Weather buoy is an instrument used to gather weather and ocean parameters and is deployed in the world’s ocean. Monitoring sensors are used for gathering weather and ocean parameters. The data is transmitted through long-range (LoRa) communication system. Transmission in a weather buoy is conventional by sending non-compressed input data, or via digital signal processing that compresses and decompresses the gathered data in a real-time transmission. In this paper, the Huffman Coding algorithm was used for minimizing and compressing codes. It was utilized to ensure the transmission of digital data from the transmitter of the weather buoy to the receiver part. The fixed-length codes with different bit numbers generated by the transmitter reduced the length of the messages from an average of 2000 bits per second to 480 bits per second per message through the use of the Huffman Coding algorithm. The evaluated result consists of 125 transmissions and encountered 7 non-compressed data. Therefore, the text file compression or the accuracy is 118/125 or 94.4%. The Huffman Coding approach was found to be an optimal solution for data transfer as it can transmit compressed input data. It is about 13 seconds compared to a 6-minute time delay with occurrences of data traffic. It is for the data which are non-compressed and transmitted as it is. It shows significant improvement in the real-time transmission and monitoring, especially for weather system.
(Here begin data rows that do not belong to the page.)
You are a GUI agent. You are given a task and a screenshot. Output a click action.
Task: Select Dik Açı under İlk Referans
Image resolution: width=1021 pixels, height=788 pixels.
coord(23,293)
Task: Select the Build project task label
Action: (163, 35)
Keywords : Huffman coding, Digital signal processing, LoRa, Compress, Decompress, Digital data.
Cite this article : Velasco JS, Credo M, Salazar AM, Ocampo SR, Enriquez VJ, Padilla MV, Galido EA, Arago NM, Virrey GC, Tolentino LK. Utilization of huffman coding for weather buoy system using long-range communication. International Journal of Advanced Technology and Engineering Exploration. 2021; 8(79):685-704. DOI:10.19101/IJATEE.2021.874100.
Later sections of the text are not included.